Our school is like many in sponsoring “buddy” classes that get together throughout the year to do projects. But because preschool came late to this buddy party and there are an odd number of classes, I’ve never had the experience of pairing with another class in a systematic way. However, we have found other ways for my young students to benefit from rubbing shoulders with their older school mates.
We eat our lunch in the cafeteria with everyone else and this year we started inviting older students to join our class if they want to. I have a lot of students with siblings and cousins who love to eat with their family members. In the first few weeks of winter, our class and the first graders are reading and acting out various versions of The Mitten so I arrange a visit next door to “read” together. It has been more difficult to join forces with intermediate students on a regular basis because their classrooms are physically at the opposite end of the building from us.
Last week I ran into the 5th grade teacher in the work room and she asked if there was any way some of her students could join us for part of their recess because they were getting a little bored (imagine) with it and were asking if there were other things they could do around the school during that time. Bonanza! Their recess begins during the last 15 minutes of our day before we head to lunch and usually my students are finishing up a math or science activity and doing some independent reading.
So on Tuesday, three students came down and joined us in making book choices and read to my students. Wednesday we were in the middle of a science experiment and only one student came down so I invited her to join in. Imagine the joy of a 5th grader playing with an eye dropper and water on a ramp. On Thursday we were measuring our door with elephant sized feet and our older friends helped us with our predictions.
I am so thrilled to have this happening! I hope we can figure out a way to start the year with this experience as well.
I am working hard this year to challenge my students with higher level thinking questions. Most of my students don’t have enough English to answer more than basic yes or no questions but I still want to expose them to the language and thinking of more challenging discussions. So I am using different strategies to keep this work at the top of my head.
You know how it is. You plan the activities of the day and write up a list of these kinds of questions and then work hard to remember to ask them. I write them on sticky notes and put them on my easel so they will be right there when the time comes. I’m successful maybe half the time.
But it is trickier to create and ask those questions in the moment. This year I am really lucky to have two bright English speaking boys who keep me on my toes. Since I don’t need a translator to carry on conversations with them, I can respond to their curiosity and engage in deep thinking with abandon! What we talk about together becomes fodder for conversations with other students and my rehearsal with those twins helps me to remember the really good questions.
All of my prejudice and bias came raging into my mouth when they told me she was pregnant again. I am already angry to know that 3 of her daughters are only brought to school half of the time and are struggling. Two of them have been held back a grade at least once. One of them is in my classroom as a three year old but I’m not sure two years of preschool that barely add up to one are going to help her be successful in kindergarten. And now I hear another baby is coming into this family of 12 people where half of them are under the age of 7.

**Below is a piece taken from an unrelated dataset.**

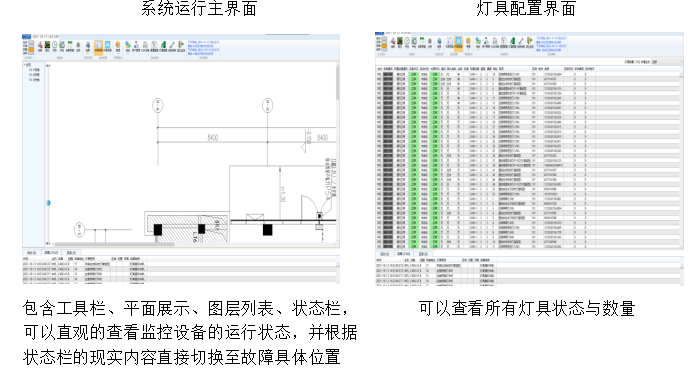
Task: Click the green circuit chip icon in left toolbar
Action: tap(48, 44)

This is a true test of my compassion. (Remember, these are my crumpled notes.)
Yes it was a great moment. A student was reading the name on the paper I was passing out, “Brayan G., little Brayan.” This student has the same name but he is known as Brayan P. I paused and asked him “How do you know that?” rewording my question a few times to help him name what he was doing – reading, and identifying the “G”.
My students have developed so many skills this year but it is rare for me to hear them describe their metacognition in English. I really cherish these moments.